About Research

Research

Overview

In order to fight off attacks by the microscopic bugs that cause disease, and to find and eliminate cancers, specialist cells of the immune system need to be able to recognise these invaders as foreign or abnormal. This is achieved using molecules on their outward facing cell membranes, known as receptors.

My PhD research will rely on the use of powerful algorithms to understand the types of immune cell receptors found in the human body during health and disease. The hope is that this will help identify new immune signatures of disease, and inform the use of these receptors for new drug development.

Past Work

MSc Artificial Intelligence, QMUL (2018-2020)

Hudson, A. and Gong, S. (2020) “Transfer Learning for Protein Structure Classification at Low Resolution.” Open Science Index, Bioengineering and Life Sciences Vol:14, No:11, 2020 waset.org/abstracts/129704

Scientists are interested in proteins, as they perform a wide variety of critical functions in nature. In order to understand those functions, we need to be able to visualise protein structure in three dimensions at near atomic resolution. However, obtaining such high-resolution structures can be expensive and time-consuming.

Under the leadership of Professor Sean Gong at QMUL, I investigated whether a kind of machine learning algorithm called a convolutional neural network (CNN) could be used to predict the fold of proteins whose structure had been determined at low resolution. This kind of model could feasibly be used to infer function from structures determined with relative ease.

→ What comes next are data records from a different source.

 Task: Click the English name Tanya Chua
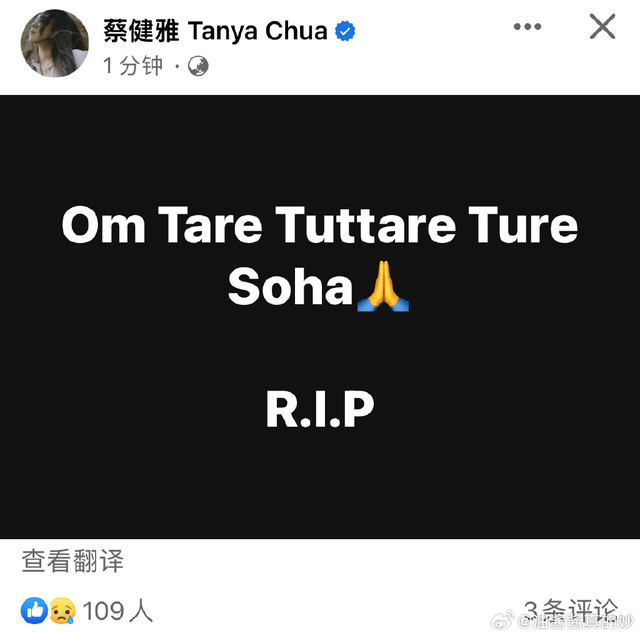point(258,31)
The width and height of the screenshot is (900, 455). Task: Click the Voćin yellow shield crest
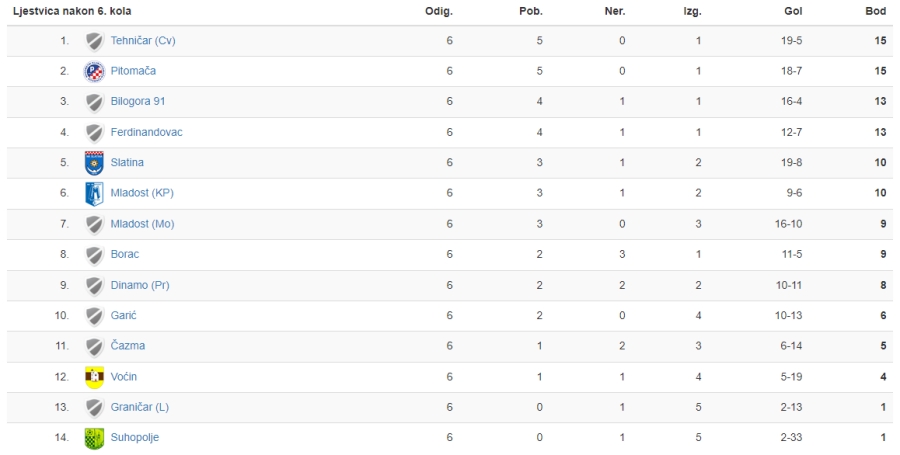coord(94,378)
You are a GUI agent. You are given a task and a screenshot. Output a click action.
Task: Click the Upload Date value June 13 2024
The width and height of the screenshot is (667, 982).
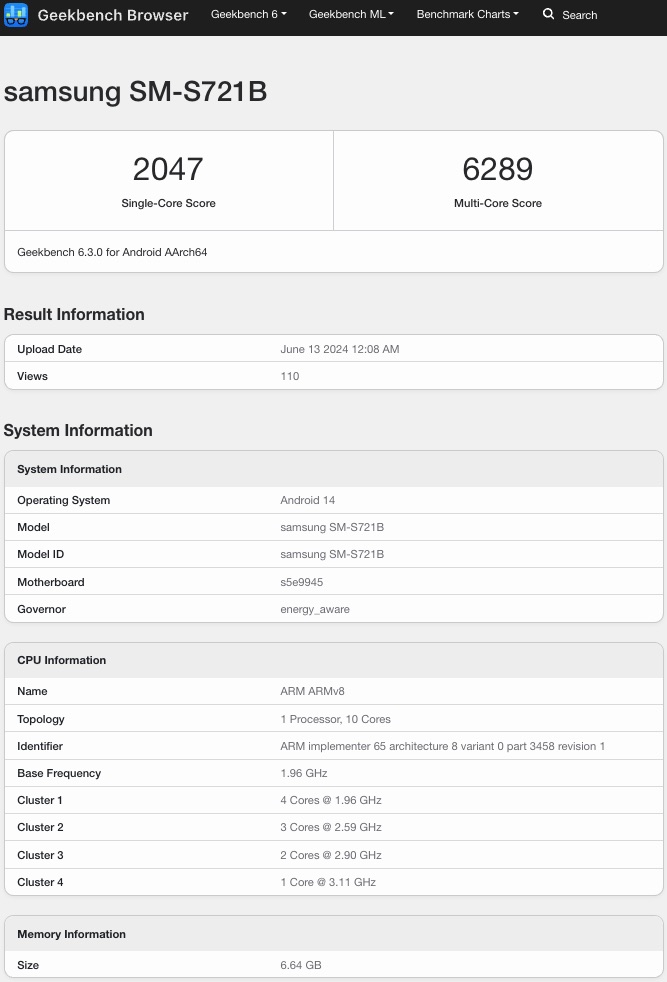coord(339,349)
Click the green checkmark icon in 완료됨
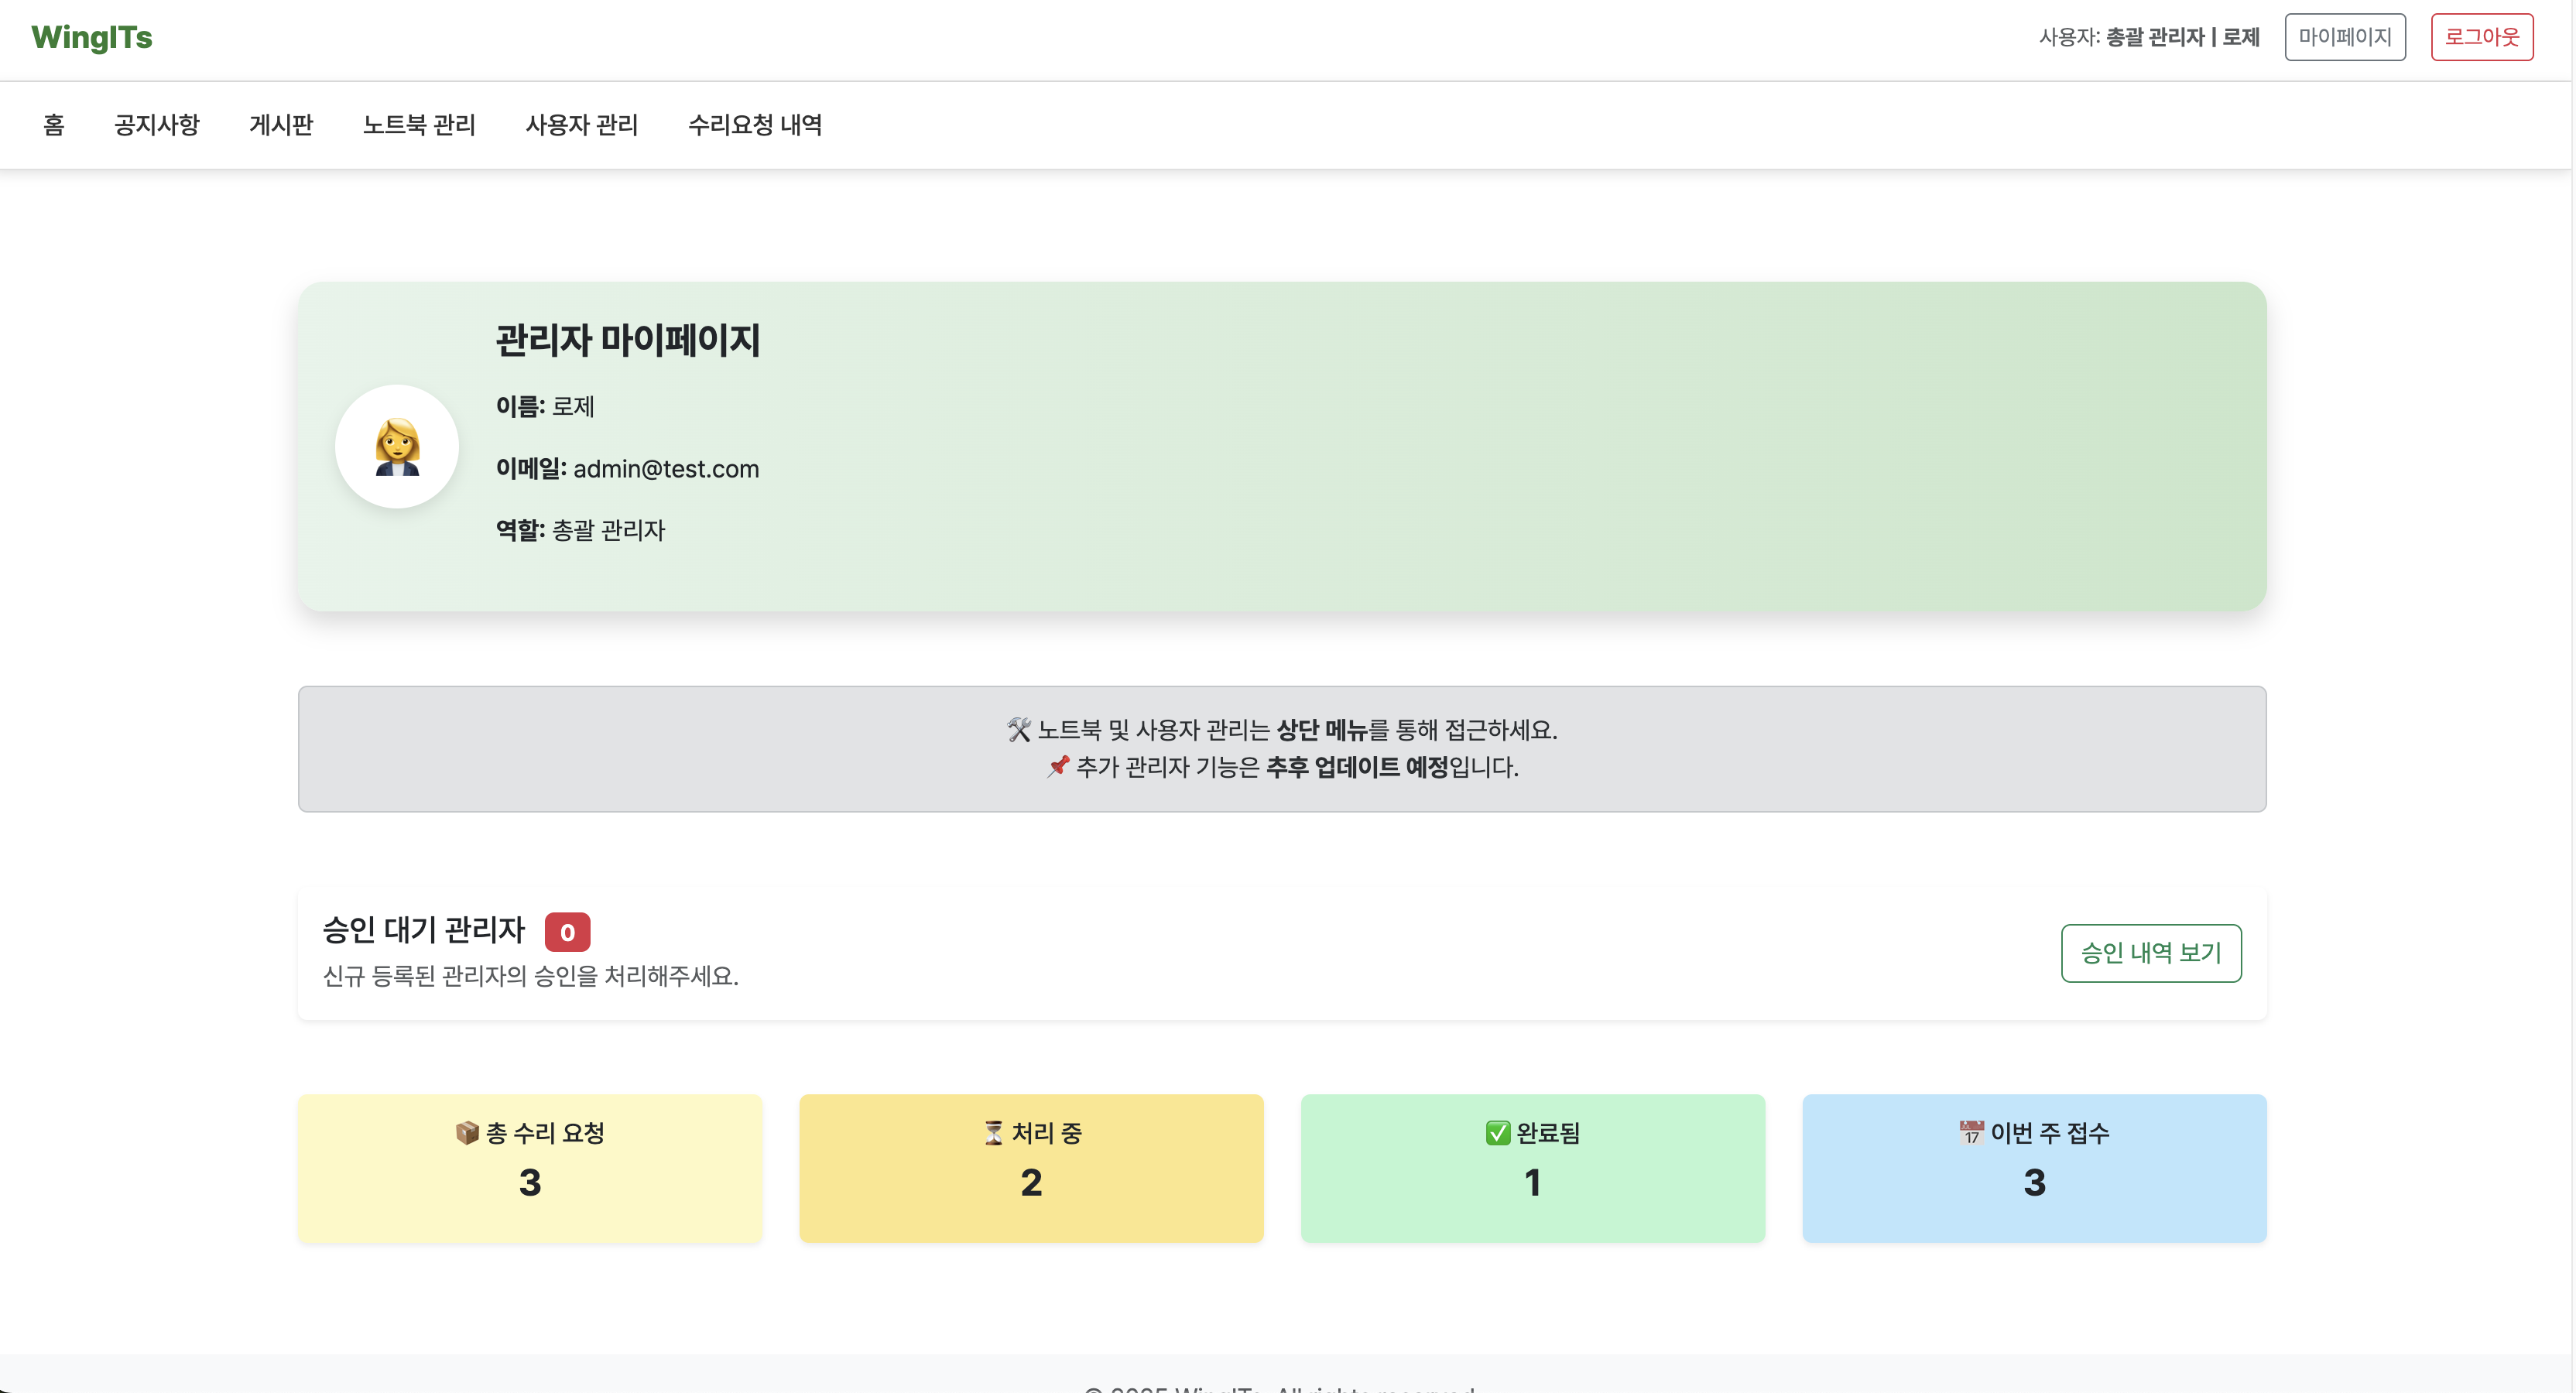 [x=1497, y=1132]
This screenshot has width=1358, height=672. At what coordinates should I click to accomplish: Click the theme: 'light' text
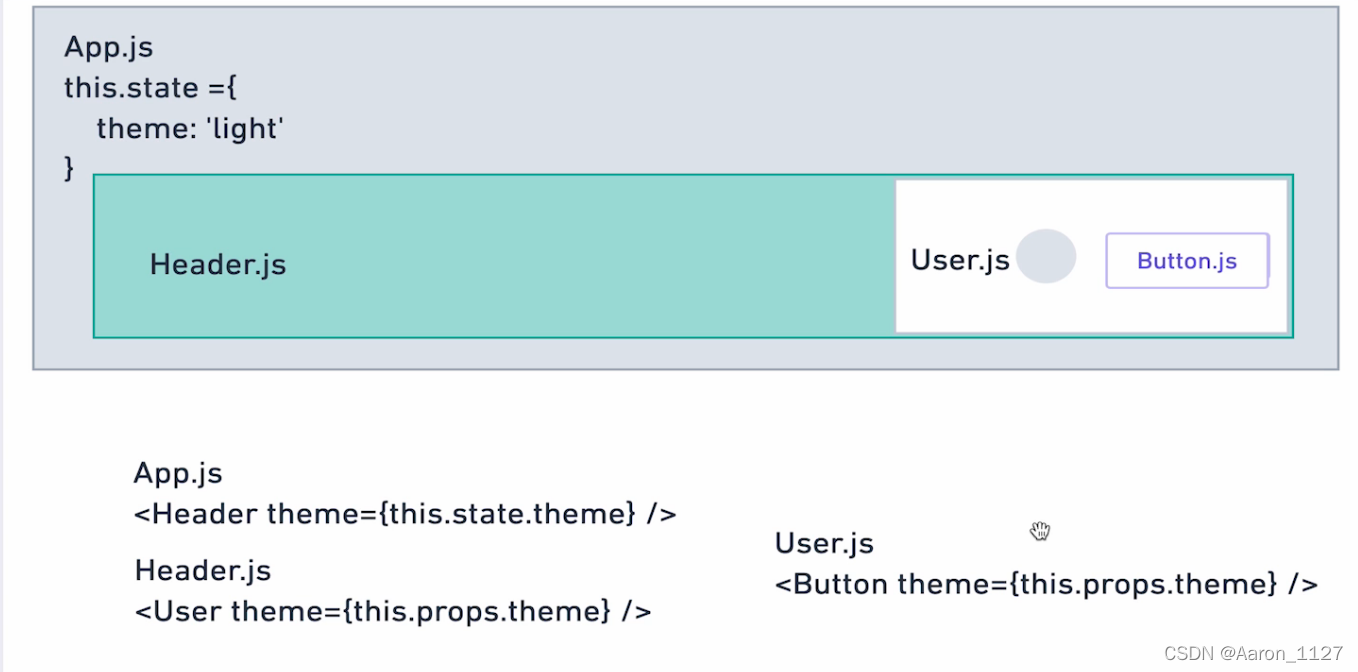click(x=191, y=128)
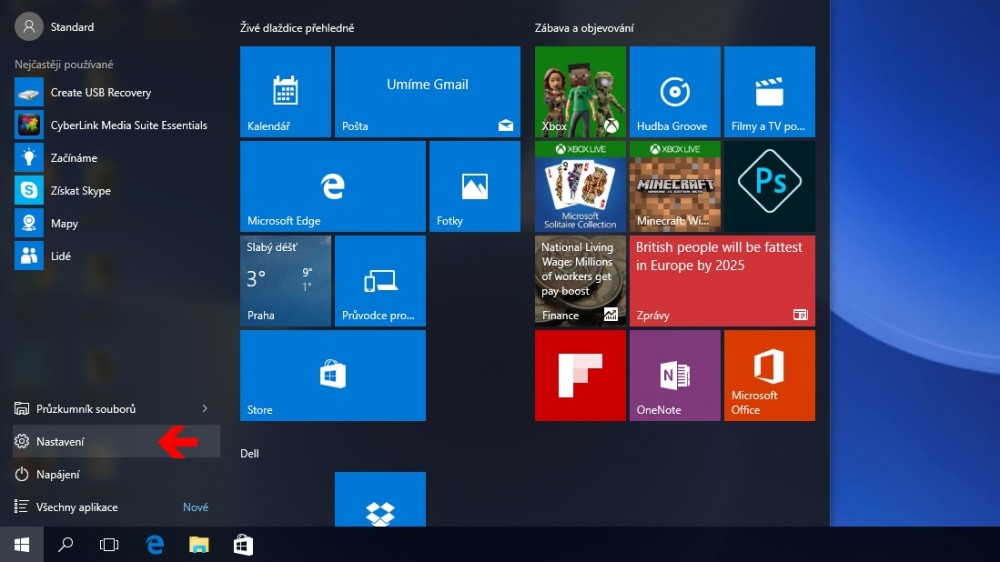1000x562 pixels.
Task: Open the Microsoft Office tile
Action: coord(769,375)
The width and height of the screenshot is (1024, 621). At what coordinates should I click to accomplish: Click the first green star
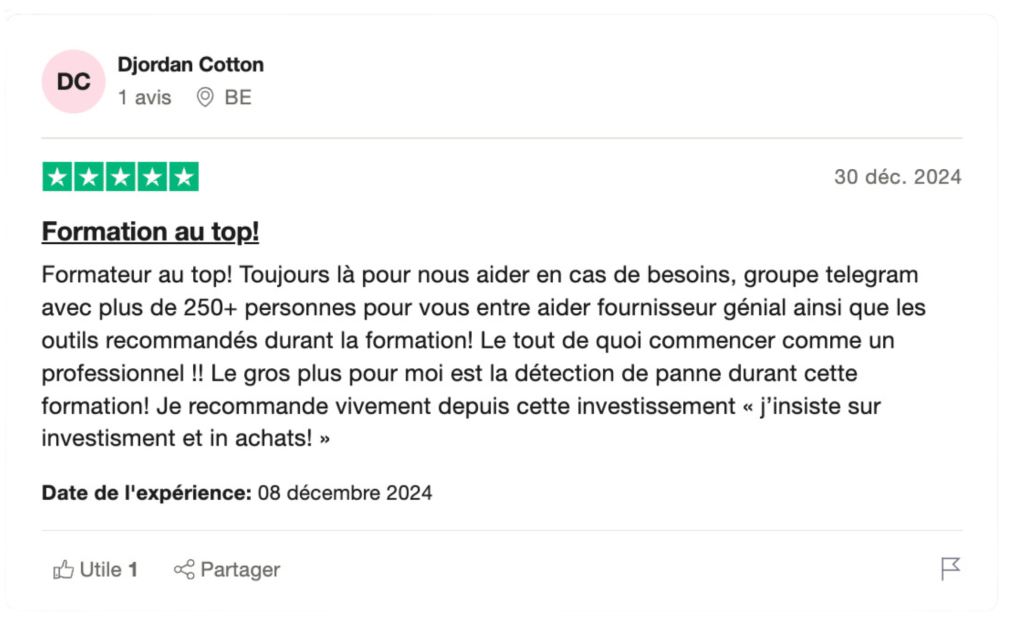coord(58,178)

By training an ensemble of CNNs on high-resolution protein structures labelled with their CATH domain membership, we demonstrated that it is possible to accurately label domains of protein structures solved at low resolution, including those determined using Nuclear Magnetic Resonance.

We achieved state of the art in this fold classification task, releasing the code on GitHub. Interestingly, we found that icorporating additional physico-chemical information into the training dataset did not significantly improve performance of the classifier. This suggests that structure representations should be chosen to strike a balance between performance and storage efficiency for any given task.